Lubo es, en esencia, una ‹survival movie›, del tallaje de las grandes epopeyas nominales como Martin Eden (Pietro Marcello, 2019), El renacido de Iñárritu o el Władysław Szpilman de El Pianista. A su misma vez, es una contra respuesta a este formato de cine personalista que todo lo apuesta a un personaje. Porque, a diferencia de estos ejemplos, Giorgio Diritti no busca ajusticiar malhechores ni chivos expiatorios, como tampoco propiciar una compensación moral ni resarcir a sus personajes, sino sencillamente reflejar una historia triste presentando a un ser humano minúsculo ante la inmensa e insoslayable corrupción cosmológica. Lo mejor de todo es que, pese a esa animadversión con la que el mundo lo envuelve, nuestro Lubo reserva fuerza para exhibir dignidad y honradez. Es decir, contradictoriamente, este cuento triste es también la exposición de la bondad humana: un faro de luz cálido (el único quizá) ante el eterno anochecer y la enfurecida tempestad.
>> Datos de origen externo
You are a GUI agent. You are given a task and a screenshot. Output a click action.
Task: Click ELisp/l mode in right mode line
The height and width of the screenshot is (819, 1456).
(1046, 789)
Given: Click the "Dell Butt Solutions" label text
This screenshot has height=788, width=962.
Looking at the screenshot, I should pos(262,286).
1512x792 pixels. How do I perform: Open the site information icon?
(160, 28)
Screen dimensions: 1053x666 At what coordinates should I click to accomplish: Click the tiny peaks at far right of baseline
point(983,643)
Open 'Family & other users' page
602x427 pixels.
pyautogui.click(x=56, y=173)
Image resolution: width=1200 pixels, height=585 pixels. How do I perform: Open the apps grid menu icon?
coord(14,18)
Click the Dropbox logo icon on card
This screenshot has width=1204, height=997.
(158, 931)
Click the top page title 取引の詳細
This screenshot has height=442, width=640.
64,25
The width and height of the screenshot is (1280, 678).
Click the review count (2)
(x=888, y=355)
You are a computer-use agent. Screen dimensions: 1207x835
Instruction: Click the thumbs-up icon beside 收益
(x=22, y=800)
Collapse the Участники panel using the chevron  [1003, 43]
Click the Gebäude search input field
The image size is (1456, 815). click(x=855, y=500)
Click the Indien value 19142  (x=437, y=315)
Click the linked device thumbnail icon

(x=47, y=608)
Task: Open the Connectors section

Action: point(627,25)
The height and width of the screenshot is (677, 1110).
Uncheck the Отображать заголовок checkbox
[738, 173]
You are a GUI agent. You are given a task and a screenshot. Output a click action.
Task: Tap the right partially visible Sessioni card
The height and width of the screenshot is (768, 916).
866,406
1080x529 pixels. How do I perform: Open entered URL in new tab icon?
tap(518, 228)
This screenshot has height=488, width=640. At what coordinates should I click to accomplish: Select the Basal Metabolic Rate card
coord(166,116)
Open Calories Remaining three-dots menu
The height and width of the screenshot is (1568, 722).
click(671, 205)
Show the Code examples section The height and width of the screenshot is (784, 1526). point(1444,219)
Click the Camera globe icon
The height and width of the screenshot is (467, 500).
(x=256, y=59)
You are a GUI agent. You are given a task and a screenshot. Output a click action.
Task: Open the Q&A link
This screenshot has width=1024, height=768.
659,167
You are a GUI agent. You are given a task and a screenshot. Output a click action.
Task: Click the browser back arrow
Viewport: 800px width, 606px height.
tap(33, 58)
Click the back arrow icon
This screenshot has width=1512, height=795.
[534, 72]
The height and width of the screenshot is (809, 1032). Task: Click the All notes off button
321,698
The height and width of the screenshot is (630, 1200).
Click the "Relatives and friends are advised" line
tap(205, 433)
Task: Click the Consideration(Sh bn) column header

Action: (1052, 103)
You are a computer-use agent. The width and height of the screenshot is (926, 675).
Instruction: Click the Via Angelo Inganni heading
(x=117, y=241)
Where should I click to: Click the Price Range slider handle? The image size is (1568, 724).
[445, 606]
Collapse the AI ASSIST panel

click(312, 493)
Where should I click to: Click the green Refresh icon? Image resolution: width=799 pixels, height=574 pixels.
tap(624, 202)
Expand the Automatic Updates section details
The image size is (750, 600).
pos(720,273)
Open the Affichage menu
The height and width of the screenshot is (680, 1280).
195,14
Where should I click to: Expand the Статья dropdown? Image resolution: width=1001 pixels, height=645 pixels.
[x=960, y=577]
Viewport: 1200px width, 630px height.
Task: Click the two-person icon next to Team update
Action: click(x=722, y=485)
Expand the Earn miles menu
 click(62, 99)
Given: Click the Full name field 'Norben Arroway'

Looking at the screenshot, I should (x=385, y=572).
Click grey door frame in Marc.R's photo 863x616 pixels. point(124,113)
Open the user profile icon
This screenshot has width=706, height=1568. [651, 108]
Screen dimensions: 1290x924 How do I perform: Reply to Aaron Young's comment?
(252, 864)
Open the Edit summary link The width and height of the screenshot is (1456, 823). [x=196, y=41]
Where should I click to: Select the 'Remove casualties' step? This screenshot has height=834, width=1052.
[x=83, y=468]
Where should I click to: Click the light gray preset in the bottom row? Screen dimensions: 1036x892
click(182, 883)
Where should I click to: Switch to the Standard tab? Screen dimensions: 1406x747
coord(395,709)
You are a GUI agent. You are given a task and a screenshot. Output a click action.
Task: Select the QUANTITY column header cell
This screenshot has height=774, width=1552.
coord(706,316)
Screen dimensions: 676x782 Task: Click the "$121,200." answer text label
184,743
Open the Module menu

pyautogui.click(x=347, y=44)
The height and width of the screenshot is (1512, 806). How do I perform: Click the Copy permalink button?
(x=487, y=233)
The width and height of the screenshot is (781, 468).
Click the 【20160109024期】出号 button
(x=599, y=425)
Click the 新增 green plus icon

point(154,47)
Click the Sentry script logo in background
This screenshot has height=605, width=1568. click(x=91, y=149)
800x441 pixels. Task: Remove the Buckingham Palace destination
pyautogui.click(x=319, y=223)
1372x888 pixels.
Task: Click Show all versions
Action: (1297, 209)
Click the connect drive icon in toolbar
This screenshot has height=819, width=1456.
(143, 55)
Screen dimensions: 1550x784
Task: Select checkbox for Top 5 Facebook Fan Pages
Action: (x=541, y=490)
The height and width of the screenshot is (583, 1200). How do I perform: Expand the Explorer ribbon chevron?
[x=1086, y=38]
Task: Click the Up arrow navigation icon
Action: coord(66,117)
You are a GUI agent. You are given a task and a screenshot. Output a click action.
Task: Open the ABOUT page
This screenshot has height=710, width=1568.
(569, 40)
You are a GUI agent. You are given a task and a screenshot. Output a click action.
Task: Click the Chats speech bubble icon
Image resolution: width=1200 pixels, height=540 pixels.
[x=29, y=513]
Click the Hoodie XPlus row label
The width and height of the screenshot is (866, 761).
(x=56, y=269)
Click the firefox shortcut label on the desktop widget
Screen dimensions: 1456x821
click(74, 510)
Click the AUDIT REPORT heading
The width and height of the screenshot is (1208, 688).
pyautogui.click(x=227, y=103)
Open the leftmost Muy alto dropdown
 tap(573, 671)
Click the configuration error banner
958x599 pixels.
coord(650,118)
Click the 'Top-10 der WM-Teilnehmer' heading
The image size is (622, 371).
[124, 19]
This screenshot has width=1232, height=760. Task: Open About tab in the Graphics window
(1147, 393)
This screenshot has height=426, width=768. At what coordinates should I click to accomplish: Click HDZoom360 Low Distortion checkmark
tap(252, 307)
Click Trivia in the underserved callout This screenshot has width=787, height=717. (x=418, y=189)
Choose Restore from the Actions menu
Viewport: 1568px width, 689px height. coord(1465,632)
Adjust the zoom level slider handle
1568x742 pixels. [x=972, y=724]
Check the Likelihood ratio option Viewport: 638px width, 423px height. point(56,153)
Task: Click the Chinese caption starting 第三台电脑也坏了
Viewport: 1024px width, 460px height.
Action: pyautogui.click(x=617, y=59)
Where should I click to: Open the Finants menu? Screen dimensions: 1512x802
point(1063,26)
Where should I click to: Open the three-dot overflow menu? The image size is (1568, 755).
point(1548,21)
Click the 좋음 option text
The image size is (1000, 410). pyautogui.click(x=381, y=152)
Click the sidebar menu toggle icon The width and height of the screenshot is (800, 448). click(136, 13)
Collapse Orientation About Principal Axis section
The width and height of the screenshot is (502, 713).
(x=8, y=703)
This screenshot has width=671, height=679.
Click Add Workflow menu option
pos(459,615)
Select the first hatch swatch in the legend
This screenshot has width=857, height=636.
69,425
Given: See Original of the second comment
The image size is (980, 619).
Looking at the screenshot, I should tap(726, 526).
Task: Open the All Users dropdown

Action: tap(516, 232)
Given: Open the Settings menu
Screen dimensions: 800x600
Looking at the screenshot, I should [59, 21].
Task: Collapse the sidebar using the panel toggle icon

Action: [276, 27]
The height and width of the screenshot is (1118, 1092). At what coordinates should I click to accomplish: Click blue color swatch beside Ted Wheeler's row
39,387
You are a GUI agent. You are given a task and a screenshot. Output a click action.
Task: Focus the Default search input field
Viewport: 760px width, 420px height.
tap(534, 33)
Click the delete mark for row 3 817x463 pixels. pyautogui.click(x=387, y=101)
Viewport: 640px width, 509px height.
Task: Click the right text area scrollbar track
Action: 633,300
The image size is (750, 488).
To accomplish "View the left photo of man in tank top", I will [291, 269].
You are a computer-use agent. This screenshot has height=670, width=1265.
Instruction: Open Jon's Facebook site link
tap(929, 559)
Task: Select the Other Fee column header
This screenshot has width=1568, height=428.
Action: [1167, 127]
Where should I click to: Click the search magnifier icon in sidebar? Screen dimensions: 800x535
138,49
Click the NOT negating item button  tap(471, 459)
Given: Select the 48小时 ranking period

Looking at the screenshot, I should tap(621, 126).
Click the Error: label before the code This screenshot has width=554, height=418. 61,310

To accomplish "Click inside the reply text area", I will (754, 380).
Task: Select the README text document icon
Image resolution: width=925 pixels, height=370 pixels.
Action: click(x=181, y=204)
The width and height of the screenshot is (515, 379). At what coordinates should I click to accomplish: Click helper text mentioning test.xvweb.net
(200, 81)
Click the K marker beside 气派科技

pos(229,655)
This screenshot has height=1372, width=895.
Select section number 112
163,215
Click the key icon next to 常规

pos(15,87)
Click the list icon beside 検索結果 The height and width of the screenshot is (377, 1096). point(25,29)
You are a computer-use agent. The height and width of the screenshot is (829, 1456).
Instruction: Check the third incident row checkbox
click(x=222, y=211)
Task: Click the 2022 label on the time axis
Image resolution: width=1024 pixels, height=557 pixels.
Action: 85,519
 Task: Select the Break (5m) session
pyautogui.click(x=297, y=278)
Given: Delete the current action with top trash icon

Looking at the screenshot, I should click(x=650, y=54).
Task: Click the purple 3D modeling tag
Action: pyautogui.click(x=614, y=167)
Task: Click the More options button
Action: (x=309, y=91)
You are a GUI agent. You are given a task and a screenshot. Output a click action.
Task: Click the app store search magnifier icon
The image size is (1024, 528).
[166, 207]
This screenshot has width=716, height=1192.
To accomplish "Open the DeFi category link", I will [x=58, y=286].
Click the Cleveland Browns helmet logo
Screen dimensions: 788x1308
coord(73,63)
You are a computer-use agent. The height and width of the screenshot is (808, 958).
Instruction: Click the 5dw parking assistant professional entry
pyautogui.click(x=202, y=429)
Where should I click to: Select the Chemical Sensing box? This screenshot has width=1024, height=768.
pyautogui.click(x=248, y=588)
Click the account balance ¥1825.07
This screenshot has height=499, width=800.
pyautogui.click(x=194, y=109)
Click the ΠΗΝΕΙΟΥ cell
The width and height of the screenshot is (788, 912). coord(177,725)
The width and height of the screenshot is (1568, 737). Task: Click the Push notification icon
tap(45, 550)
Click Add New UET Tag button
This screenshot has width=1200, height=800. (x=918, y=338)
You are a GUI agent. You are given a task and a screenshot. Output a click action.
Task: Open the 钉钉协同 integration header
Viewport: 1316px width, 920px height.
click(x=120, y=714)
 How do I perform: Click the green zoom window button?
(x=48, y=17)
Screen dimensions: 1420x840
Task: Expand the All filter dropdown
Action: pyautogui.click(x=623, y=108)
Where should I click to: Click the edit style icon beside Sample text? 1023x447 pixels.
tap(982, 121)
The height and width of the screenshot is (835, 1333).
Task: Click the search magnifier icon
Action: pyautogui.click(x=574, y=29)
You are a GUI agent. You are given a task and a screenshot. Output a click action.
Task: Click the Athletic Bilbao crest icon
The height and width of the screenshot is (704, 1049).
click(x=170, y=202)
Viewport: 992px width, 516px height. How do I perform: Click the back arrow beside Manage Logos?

Y sería, de hecho, otro drama histórico más si no fuese por una trama que no perdona a su sujeto. De entre las grandes virtudes de la película, resaltan un arco narrativo y una estructura que desafían lo típico, en el sentido que se desfigura el monomito de Joseph Campbell: no hay en todo el filme grandes gestas de heroicidad, ni proezas efectistas, ni un aprendizaje moral por parte de nadie; ni siquiera situaciones imposibles que son fácilmente superadas. No hay un regreso a casa, ya que el hogar del protagonista es destrozado sin tregua. No hay reparación. No hay momentos de fábula ni moralejas, nada más que esporádicos puntos de felicidad pasajera y alguna muestra, efímera y frágil, de amor. En ese sentido, Lubo no juega ni vacila, simplemente permite que su protagonista se hunda en la miseria dejando que él solo salga del pozo. No cavila, ni capitula, ni renuncia al drama. Incluso el final (que no les voy a destripar aquí, válgame Dios) denota un carácter pesimista que rompe con los discursos y proclamas de la cultura antibelicista, hartamente repetido y reutilizado a base de eslóganes. No, aquí los recursos cinematográficos se articulan de una manera natural, evadiendo falsas esperanzas, sin que eso implique traicionar las lógicas fílmicas. Cuenta además con una dirección exultante, que trabaja formalmente con precisión cirujana, pero sin que eso signifique enfriar el peso trágico del relato. Lubo se alza, pues, como una procesión nihilista. Como un filme indómito que respeta la tradición de las colosales cintas de su género pero que ofrece además un ritmo que no tiene piedad con el espectador. Porque la vida y la guerra, recuerden, tampoco hacen prisioneros.